There are noticeable elements from Beauty and the Beast, Creature from the Black Lagoon and even Splash to be found in Guillermo del Toro’s The Shape of Water – but filtered through del Toro’s unique imagination the film is far more than the sum of its parts.
The Shape of Water opens with a brief narration by Richard Jenkins’ Giles. It mentions a prince and princess and a monster and we learn which is which shortly thereafter.
Giles’ narration comes as we see Elisa Esposito Sally Hawkins) move efficiently through the start of her day – being that this is a del Toro film, it includes waking; filling her bathtub; setting three eggs to boil and taking the egg-timer into the bathroom – where she pleasures herself before heading off to work via Giles’ apartment (where she gives him something to eat because he sometimes forgets when he’s working.
Elisa, who is mute, works as a cleaning woman for a government agency – along with her friend Zelda (Octavia Spencer).
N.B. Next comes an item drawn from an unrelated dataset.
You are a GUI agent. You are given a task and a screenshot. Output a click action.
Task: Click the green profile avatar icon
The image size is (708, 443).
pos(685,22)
One night, things change as regular security chief Fleming (David Hewlitt) is superseded by the looming Richard Strickland (Michael Shannon), who has brought an ‘asset’ to be studied. These studies, headed by Dr. Robert Hoffstetler (Michael Stuhlbarg) are intended to give the U.S. a leg up on the Soviet Union (the film is set in 1962).
When she discovers the asset – a humanoid amphibian (Doug Jones) – she is fascinated rather than repulsed. And the feeling begins to be mutual.
When it seems that Hoffstetler’s studies won’t provide useful data, Strickland is ordered to kill him by the seemingly folksy General Hoyt (Nick Searcy). Strickland passes on the task to Hoffstetler, who is appalled because he’s a scientist – and a Soviet spy.
When Elisa learns of the amphibian’s fate, she determines to help him escape. She persuades Giles to help – over his protestations that it would be illegal.
With The Shape of Water, del Toro has taken the basic horror film premise of a monster and changed it to suit his tastes. It takes about five minutes of screen time for us to decide that Strickland is the monster – later scenes show that he’s not even a particularly loving family man…
Elisa, on the other hand is smart and capable, and the bond she builds with the amphibian quickly establishes she is the ‘princess without voice’ mentioned in the opening narration (that is, if we haven’t figured it out in the film’s opening sequence) – which makes the amphibian the prince.
Del Toro isn’t subtle about any of that – though he cleverly hides in plain sight clues that lead to a unique conclusion.
Everything about the film has a watery reference – besides the amphibian, there’s Elisa’s use of the bathub; the film’s palette of blues and greens (Strickland even buys a teal Cadillac Seville), and the way the government facility evokes the claustrophobia of a submarine despite being an open space – and the way the amphibian is brought into that facility in what looks curiously like a torpedo tube.
As a romantic fable, one can read many different things into the film – in fact, del Toro has said in interviews that he enjoys it when his audience does so.
The Shape of Water is a beautifully shot film with a very detailed look that captures the America of the early ‘60s. It’s a love story that plays on a couple of levels.
Giles is gay (it’s possible that cost him a job he is constantly striving to regain), and is attracted to the counter person (Morgan Kelly) at a diner that serves, among other things, a spectacular key lime pie – and Elisa’s arc with the amphibian is as solid a ‘love is love’ statement as you could ask for.
It wouldn’t be a del Toro film without something horrifying or repulsive – even if only for a few seconds. Here there’s an injury that the amphibian inflicts on Strickland, which adds gruesomely to use of the color palette – and the amphibian’s first encounter with a cat.
But while there’s always some kind of horror/repulsion or violence in a del Toro movie, these elements are devices that build his films’ key themes.
In The Shape of Water there is a character who could represent the silent multitudes who only speak when it’s to do someone/something harm. He underlines the more studied and purposeful cruelty of Strickland and Hoyt.
There are other obstacles, too – including Zelda’s not initially wanting to help Elisa and Giles spring the amphibian.
The main themes of the film, though, are the families we choose (Elisa, Giles and Zelda) and the idea that love, given the chance, can conquer all.
It all comes together because of Hawkins’ portrayal of Elisa as a woman of unique strengths and abilities – and Jones’ ability to communicate so much pain and joy and love through multiple layers of prosthetics.
The Shape of Water is definitely del Toro’s best film since Pan’s Labyrinth. It may be his best film.